**Task list:**
**1.** In the airplay post, how many sign-ups a day is Bandcamp said to be getting?
**2.** Retype the part of the airplay post starting with "Neil Spragg So, has" and going on through "just get binned?".
**3.** Continue the airplay post from where it stops.
╭─ Document
Monday, 20 May 2013

Airplay: a howl of frustration

Busting past the music gatekeepers to get radio exposure. How is it? How should it be? Tips, tricks and opinions
Name's not down, yer not coming in  
Two weeks back, hazily happy after a great day, I joined a brilliant Facebook rant/thread led by a long-standing muso pal, Neil Spragg. At the heart of it was this question: How the hell do you get people at radio to listen to your stuff? 

Lots of people pitched in with comments, sympathies and tactics, both ethical and imaginative... and downright creepy. In fact I have deliberately not included the creepiest one of all in this post. Me? I weighed in as someone who was regularly on the receiving end of demos, pitches, and hustles, back in the day. 

Read this and you'll also see it suggested that musicians might not even wish to try that hard at radio anymore. I still believe that radio has a huge part to play in supporting new and local music, so I found that hard to take; but, equally, I concede it's hard to argue against that view in the present radio climate. 

It was (and is) a great chat thread. It's the kind of thing social media does well. So, with my sincere thanks to everyone who joined in, here's a condensed version, sorted roughly by topic, after the jump. 


Participants: 
Neil Spragg, Jon Cotton, Mark Evans, Fred Laird, Richard March, Andy O’Hare, Paul Dementio and Drew Singh. There's links to everyone at the bottom of the post.

The big question that started this off

Neil Spragg So, has anyone got any idea how an independent musician, without pluggers, PR or agents can get BBC DJs (specifically 6Music DJs, or, more pertinently, their producers) to actually pay attention to submitted CDs? I hear stuff on Freak Zone, Radcliffe and Cerys Mathews every week that purportedly comes from CDs sent in by bands they had no previous awareness of. So, how do they choose what to open, and do the rest just get binned? 

Jon Cotton They receive hundreds a week. The fact is there is a LOT more music now than in Peel days. Bandcamp are getting 1000 sign-ups a DAY.


Neil Spragg That's the answer I didn't want to hear, Jon (but that I expected). Didn't John Peel make a point if listening to everything he got sent? It seems DJs have less interest in discovering their own interesting bands, rather being told who is interesting by some industry gimps.

Robin Valk That's not fair on the DJs. The problem - I speak as one who decades ago was one – is that the ones who really do care about new music are drowned in the volume of material. They do listen, and conscientiously at that. But you only have so much receptiveness to dish out. Forcing yourself to listen to too much stuff means blind spots and errors of judgment. You try listening to three hours of brand new material - and I am sorry to have to say this - some of which may well be badly recorded, badly presented, or just plain bad, and see how you feel. What always makes DJs sit up, though, is the fear that someone has spotted something they missed.
╰─
╭─ Dataset
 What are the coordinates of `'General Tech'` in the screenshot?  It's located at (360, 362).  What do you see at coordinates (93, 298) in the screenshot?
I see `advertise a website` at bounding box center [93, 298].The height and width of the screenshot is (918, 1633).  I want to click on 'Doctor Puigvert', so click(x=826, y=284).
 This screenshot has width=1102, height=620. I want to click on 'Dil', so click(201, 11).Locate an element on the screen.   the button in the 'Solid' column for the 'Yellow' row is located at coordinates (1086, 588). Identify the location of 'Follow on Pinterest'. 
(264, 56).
╰─
**Answers for the exercise:**
**1.** 1000 sign-ups a day.

**2.**
Neil Spragg So, has anyone got any idea how an independent musician, without pluggers, PR or agents can get BBC DJs (specifically 6Music DJs, or, more pertinently, their producers) to actually pay attention to submitted CDs? I hear stuff on Freak Zone, Radcliffe and Cerys Mathews every week that purportedly comes from CDs sent in by bands they had no previous awareness of. So, how do they choose what to open, and do the rest just get binned?

**3.**
Fred Laird Well, Stuart Maconie played us, twice. Not sure what we did - we just popped a cd in the post with a cover letter. But we've sent in stuff since then and had nothing, which is odd as the later albums and production was better. 


Stalking the DJ - Ethical or effective? 

southbham.cats.org.uk
Jon Cotton Penny McConnell got Gramophone (John Cotton's 90s band) played on Radio 3's Late Junction by giving a demo to one of the presenters at a gig where she knew the presenter would be. I know another, now rather famous, artist who had his big break because the plugger heard the DJ say on air he fancied a curry. The plugger took a taxi, with curry and CD, to Broadcasting House.

Richard March Try to strike up a personal connection. First time we got played by Peel was 'cos we went up to some gig he was playing and waited all night to doorstep him on his way out!

Robin Valk Yeah, but others will be trying the same trick, and it wears thin when it keeps being played on you. When I was a very green 24 something DJ, a plugger told me that George Harrison, no less, had specifically instructed that I be personally given this advance white label pressing on his Dark Horse label. Because he's heard my show driving through. Ha. I bought that - once. Then the penny dropped. That started to turn me into the hard-bitten unpluggable bastard I became later. And the trouble is all those jocks you want to reach have been fed that same kind of crap - for years. They are human beings too, and they don’t get any thanks for exercising editorial judgment, which is their job.... if it means you get knocked back. 

Andy O'Hare Don't send CDs any more!! Here's a link for Hereford and Worcester musos to the BBC Introducing scheme ... But it'll also work for any area, and it doesn't cost anything..


Is Radio still useful? Are there other routes?

Robin Valk Problem is, radio is no longer the big route forward. And there’s no John Peel now to bestow credibility either, but that always was a double-edged sword. If Peel liked it, other jocks got sniffy. So that's why people jump on artists with big Youtube numbers. It shows that the artist has demonstrated some sort of appeal. Everyone is raving about young George Barnett, who is now getting super numbers. That proves good music nous but even better marketing chops. That may not be your route, though. 

Neil Spragg Nail on the head Robin, marketing isn't an area that really appeals to me, or that I have any skill in...all I can do is try and get the music that I make to people who I think might like it. But if they don't even hear / listen, then it's a loser from the start. George Barnett was always going to be onto a winner with that cover, as he is amazing, and he does the song better than Daft Punk did. Sadly I'm not a mega-talented 20-something multi-instrumentalist, so my 'markets' (such as they are) are always going to be more 'niche'.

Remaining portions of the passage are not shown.